[Some items]
:::::

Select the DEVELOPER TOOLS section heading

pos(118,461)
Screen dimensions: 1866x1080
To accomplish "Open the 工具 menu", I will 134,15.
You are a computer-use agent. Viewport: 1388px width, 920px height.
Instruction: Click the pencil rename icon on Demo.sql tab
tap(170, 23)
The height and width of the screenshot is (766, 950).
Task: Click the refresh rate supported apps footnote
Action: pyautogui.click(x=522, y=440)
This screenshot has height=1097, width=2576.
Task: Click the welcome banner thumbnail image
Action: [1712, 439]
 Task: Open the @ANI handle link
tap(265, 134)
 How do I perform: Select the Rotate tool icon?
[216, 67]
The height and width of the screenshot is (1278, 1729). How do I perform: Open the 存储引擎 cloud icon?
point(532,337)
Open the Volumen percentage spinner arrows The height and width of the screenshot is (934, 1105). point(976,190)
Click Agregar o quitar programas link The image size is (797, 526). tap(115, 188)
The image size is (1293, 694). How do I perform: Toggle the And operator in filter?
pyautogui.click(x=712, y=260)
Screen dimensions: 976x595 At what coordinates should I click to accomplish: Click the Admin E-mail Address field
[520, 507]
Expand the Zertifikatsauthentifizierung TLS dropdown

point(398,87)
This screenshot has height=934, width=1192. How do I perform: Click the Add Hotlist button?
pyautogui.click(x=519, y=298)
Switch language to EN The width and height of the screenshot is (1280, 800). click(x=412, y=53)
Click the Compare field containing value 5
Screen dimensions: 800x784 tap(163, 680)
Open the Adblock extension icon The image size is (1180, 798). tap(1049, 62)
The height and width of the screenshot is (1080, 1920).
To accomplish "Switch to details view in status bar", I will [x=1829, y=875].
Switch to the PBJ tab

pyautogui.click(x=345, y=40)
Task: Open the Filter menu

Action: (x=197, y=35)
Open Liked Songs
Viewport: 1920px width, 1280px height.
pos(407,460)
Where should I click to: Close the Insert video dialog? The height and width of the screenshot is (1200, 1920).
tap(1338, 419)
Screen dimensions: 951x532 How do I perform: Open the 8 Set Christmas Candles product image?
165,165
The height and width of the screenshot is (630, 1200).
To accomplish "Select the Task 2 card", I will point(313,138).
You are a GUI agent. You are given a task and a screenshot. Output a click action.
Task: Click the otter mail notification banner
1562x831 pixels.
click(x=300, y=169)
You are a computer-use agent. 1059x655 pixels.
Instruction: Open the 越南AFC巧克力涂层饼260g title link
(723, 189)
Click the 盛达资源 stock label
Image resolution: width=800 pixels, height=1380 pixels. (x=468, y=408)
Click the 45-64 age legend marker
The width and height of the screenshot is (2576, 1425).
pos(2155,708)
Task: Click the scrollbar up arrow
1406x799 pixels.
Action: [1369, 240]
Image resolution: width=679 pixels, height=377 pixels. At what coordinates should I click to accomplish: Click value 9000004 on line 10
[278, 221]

:::::

Rewrite the items from the line containing "Image resolution: width=679" through the end of the items, requests included, and shift every coordinate in the answers by adding 13 to each number.

§ **WORKED SOLUTION**:
Image resolution: width=679 pixels, height=377 pixels. At what coordinates should I click to accomplish: Click value 9000004 on line 10
[291, 234]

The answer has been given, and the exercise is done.